Unveiling and validation of a disulfidptosis determined prognostic model for osteosarcoma: new insights from prognosis to immunotherapy and chemotherapy

Abstract

Abstract Objectives Disulfidptosis, a novel form of cell death, has been reported to the be result of high levels of SLC7A11 protein after glucose starvation that led to cell death. In this study, we aimed to illustrate the association between disulfidptosis and osteosarcoma. Methods Patients were collected from TARGET-OS and GSE21257, with a sequence matrix and clinical features. A total of 77 disulfidptosis genes were collected from the literature. A disulfidptosis-related prognostic signature (DSPR) was constructed using univariate Cox analysis, LASSO regression, and risk score computation. Nomograms were established by integrating independent prognostic factors and DSPR signatures. The Student’ t-test or Mann-Whitney U test was used to compare between the two groups. The Log-rank test, univariate and multivariate Cox regression was performed for survival analysis. Results A total of three distinct subtypes (C1, C2, and C3) with varying overall survival prognoses were identified. Comparison between C1 and C3 subtypes revealed 56 differentially-expressed genes, with six genes linked to prognosis. Using LASSO regression, a DSPR signature was constructed, which served as an independent prognostic indicator [hazard ratio (HR)=4.370, 95 % confidence interval (CI): 1.837–10.388, p<0.001], and further validated in an external GSE21257 cohort (HR=4.000, 95 % CI: 1.517–10.183, p=0.004). Nomogram incorporating clinical factors and DSPR signatures showed high predictive accuracy, with AUC values of 0.952 at 1-year, 0.890 at 2-year, and 0.873 at 3-year follow-up.
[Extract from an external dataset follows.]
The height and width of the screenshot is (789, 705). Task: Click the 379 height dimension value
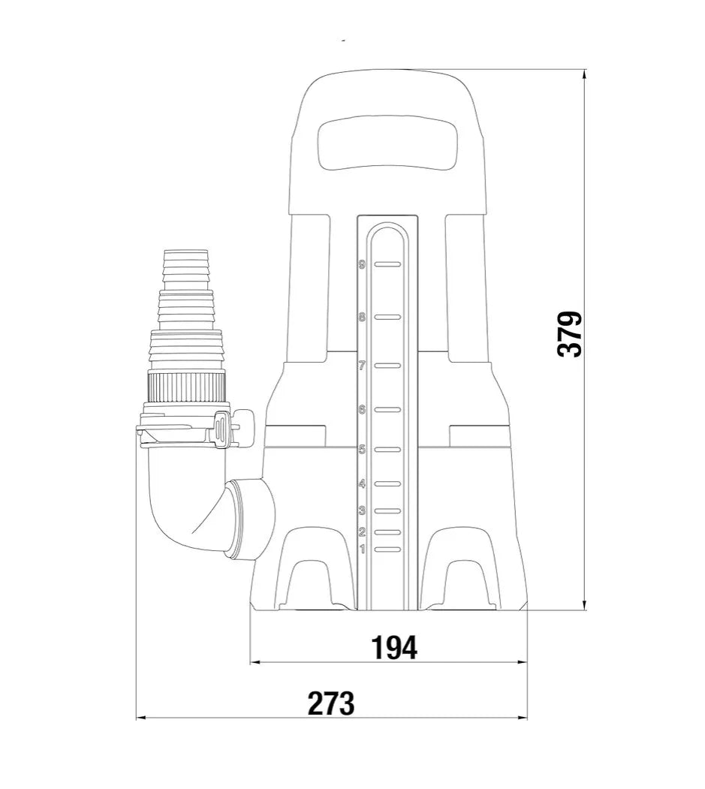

Personalized therapy prediction indicated that low-point patients benefited more from anti-PD-1 immunotherapy, while for high-point patients, chemotherapy was a better treatment option. Conclusions In this study, we identified disulfidptosis-associated genes and unraveled their roles in osteosarcoma prognosis, constructed a prognostic signature, and provided guidance for personalized treatment strategies.